Todd was a scavenger picking at the bones of a story that he could sensationalize.

He might have been a shark, but he wasn’t a predator.

‘Here's the deal, Todd,’ Ella began. ‘You claim to be a journalist chasing a big story.

I'll overlook the fact that you ran from me – which, let's be honest, wasn't your brightest moment.

But in return, I want to see your notes.

Every single thing you've gathered about the group, the victims, everything.

If you're as innocent as you claim, those notes will help us find who's really responsible.’

‘My notes? They’re for my story, not for the police.’

‘It’s that or five years in jail for obstruction of justice. Not to mention assaulting a police officer. Take your pick.’

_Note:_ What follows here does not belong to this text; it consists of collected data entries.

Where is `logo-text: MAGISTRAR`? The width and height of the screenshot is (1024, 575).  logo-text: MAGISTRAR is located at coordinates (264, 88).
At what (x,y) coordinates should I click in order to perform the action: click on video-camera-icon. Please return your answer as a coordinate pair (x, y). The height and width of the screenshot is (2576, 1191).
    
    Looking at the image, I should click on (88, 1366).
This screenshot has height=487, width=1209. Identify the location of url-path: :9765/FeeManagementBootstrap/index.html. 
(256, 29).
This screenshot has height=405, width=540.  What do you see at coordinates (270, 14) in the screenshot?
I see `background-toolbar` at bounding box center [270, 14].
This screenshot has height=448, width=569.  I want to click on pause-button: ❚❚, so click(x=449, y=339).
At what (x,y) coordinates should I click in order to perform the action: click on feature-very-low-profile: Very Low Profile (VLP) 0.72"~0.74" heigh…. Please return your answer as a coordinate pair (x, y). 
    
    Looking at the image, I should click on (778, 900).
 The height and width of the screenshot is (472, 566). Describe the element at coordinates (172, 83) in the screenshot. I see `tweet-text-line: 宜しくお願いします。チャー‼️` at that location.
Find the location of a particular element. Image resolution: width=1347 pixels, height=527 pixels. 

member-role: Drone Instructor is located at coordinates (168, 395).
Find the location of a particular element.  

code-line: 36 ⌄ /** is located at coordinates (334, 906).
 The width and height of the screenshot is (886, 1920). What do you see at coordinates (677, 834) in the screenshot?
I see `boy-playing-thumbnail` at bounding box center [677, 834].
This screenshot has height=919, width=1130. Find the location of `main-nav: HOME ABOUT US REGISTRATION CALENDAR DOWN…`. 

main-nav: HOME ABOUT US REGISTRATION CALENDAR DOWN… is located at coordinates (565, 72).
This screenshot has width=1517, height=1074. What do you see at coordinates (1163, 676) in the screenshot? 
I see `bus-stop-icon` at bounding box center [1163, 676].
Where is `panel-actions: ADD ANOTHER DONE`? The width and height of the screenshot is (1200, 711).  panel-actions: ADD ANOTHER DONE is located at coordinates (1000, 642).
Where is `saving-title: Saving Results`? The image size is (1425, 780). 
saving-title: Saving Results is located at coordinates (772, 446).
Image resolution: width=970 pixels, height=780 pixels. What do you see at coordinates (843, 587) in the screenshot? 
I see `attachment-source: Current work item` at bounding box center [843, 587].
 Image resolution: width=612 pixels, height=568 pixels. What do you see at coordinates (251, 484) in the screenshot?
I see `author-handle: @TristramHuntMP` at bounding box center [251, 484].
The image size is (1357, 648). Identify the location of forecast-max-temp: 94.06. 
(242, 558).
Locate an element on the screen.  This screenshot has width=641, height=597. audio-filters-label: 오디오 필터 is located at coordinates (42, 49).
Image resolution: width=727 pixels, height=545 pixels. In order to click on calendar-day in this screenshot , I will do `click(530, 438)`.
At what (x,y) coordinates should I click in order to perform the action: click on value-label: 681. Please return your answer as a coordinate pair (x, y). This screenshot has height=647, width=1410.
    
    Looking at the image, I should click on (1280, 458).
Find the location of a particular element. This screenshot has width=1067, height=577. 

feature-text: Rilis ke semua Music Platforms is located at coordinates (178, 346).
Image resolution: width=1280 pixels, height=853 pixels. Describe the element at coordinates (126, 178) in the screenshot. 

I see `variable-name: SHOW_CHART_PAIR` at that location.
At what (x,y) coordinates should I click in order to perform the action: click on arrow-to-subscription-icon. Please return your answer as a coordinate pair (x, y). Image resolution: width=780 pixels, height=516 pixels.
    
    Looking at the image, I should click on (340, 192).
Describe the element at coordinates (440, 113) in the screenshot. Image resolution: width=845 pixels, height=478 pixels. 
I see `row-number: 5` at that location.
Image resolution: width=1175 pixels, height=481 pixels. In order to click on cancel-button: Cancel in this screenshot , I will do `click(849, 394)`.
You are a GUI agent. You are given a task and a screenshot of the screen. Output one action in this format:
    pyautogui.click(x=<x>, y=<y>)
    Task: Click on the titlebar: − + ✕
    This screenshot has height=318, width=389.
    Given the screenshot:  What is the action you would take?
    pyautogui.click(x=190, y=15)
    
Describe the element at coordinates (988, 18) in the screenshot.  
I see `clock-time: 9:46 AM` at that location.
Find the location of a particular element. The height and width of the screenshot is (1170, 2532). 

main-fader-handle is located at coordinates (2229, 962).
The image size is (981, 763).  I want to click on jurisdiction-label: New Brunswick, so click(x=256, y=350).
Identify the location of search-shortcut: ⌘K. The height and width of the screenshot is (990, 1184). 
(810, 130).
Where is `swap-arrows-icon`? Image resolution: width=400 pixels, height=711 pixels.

The journalist’s posture slumped. He glanced between his interrogators like a deer in the headlights. ‘You don’t understand. Those notes could be my break. If you take them…’

‘And if your notes helped catch a killer?’

Ella could see the wheels in motion now. ‘But what if-’

‘Todd, use your goddamn brain,’ Ripley snapped.

‘Fine. I’ll hand them over. But I want them back when you’re done.’

‘Nothing to hide, nothing to fear,’ Ella said. ‘We’ll be keeping you here until we’ve checked everything out.’

She was out of the room, back into the warm air of the precinct corridor. Ripley followed, closing the interrogation room door behind her.

‘Thoughts?’ Ripley asked.

‘Not our guy,’ Ella said.

‘Agreed. That guy couldn’t do a push-up, let alone manhandle two people.’

‘Let’s get his phone back from evidence. We need to scour that thing.’

Todd Williams might not have been their unsub, but that didn’t mean he couldn’t be useful.